If you kiss your child, or your wife, say that you only kiss things which are human, and thus you will not be disturbed if either of them dies. Achilles is bound at the hip to the memory of Patroclus and is ignorant to the nature of the world: we are powerless to things outside our control, including the destruction of our body, and thus must drift with rather than against the river. Patroclus was a man in a war and his nature was to die or take life with his premature death not being the fault of the Trojans but rather the inaction of Achilles.

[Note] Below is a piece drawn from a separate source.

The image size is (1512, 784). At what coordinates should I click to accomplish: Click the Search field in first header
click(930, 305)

While Achilles “punishes” the Trojans by slaughtering them and treating them with viciousness and desecration he should instead be reprimanding himself and striving to return a sense of justice to the war while inspiring his men to behave nobly and excellently. When Achilles slays Hector in book XXII it is not done in a dignified manner for purposes of justice but rather to gratify the bloodlust of the myrmidon king, as can be judged from his disrespectful monologue directed toward the fading and mortally wounded Trojan prince:
Dog, talk not to me neither of knees nor parents; would that I could be as sure of being able to cut your flesh into pieces and eat it raw, for the ill have done me, as I am that nothing shall save you from the dogs- it shall not be, though they bring ten or twenty-fold ransom and weigh it out for me on the spot, with promise of yet more hereafter. Though Priam son of Dardanus should bid them offer me your weight in gold, even so your mother shall never lay you out and make lament over the son she bore, but dogs and vultures shall eat you utterly up.

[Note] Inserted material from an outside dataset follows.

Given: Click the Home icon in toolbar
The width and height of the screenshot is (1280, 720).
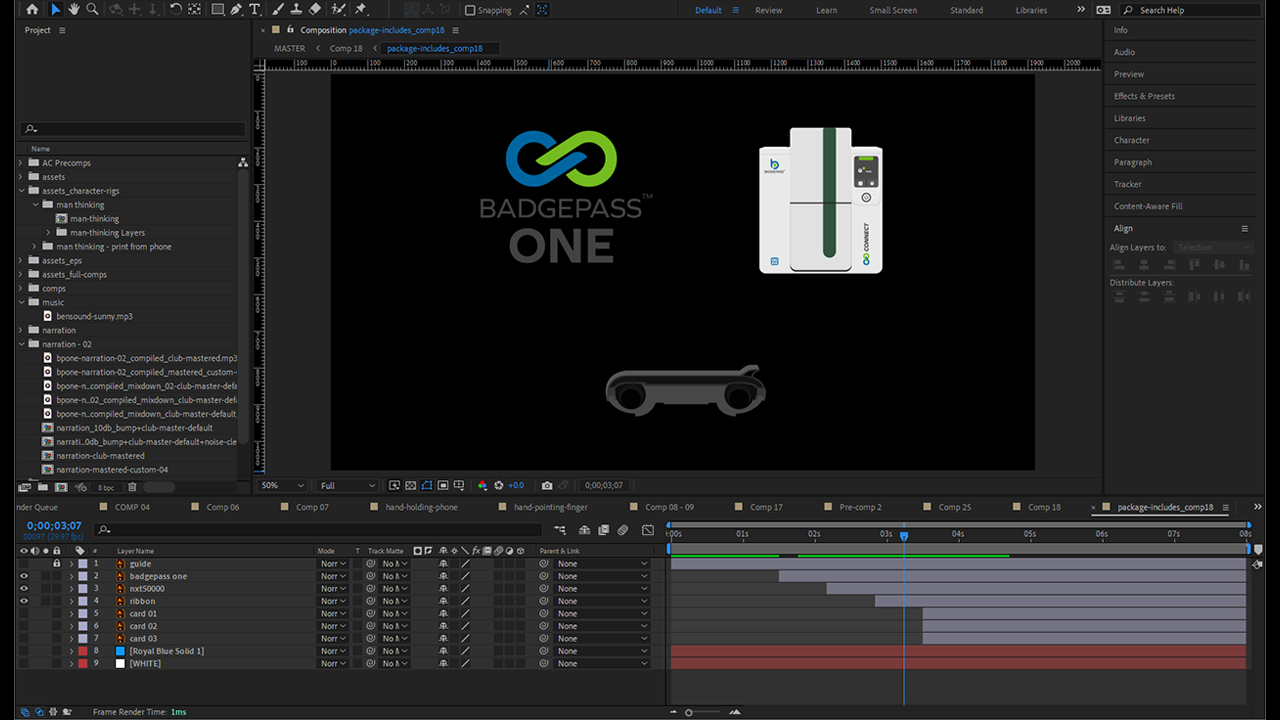Looking at the screenshot, I should click(x=32, y=10).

Achilles is unable to remove himself from the lust of glory, a caprice which fades with time and means nothing in the scope of things. Instead of treating those he encounters with justice the captain of the myrmidons instead treats people as if they are pawns or enemies, judging their worth on whether or not they can help him achieve a false conception of glory, in truth, a self-justification for his barbaric behavior. One only has to ask: if all men behaved as Achilles, would we live in a sustainable and enlightened age free of vice and undue suffering?
If the answer is ‘no’ then Achilles fails as a model hero or even as a mediocre hero and is prone to a critical, tragic flaw. While the body of Achilles is that of a hero his soul is that of a brigand and his actions fall far short of even the most austere moral precepts such as preserving life and refraining from thievery. While heroes should be everything that a people strive to be, paragons of virtue, Achilles indulges in the vices and often partakes in breathtaking displays of barbarism and sadism, making him unfit as a role model.

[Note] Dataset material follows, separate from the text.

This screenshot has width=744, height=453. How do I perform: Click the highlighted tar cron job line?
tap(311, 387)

It was perhaps never Homers intention to sport Achilles as a hero to be imitated or to inspire generations of men to greatness but instead as a cautionary reminder of how we can become if we indulge our frustration with living in a world out of our control and forget our bonds of humanity and fellowship. In this capacity, Homer’s Achilles does become a useful educational tool for compelling us to remember how the mighty are fallen and how we might evade such a corruption of character ourselves.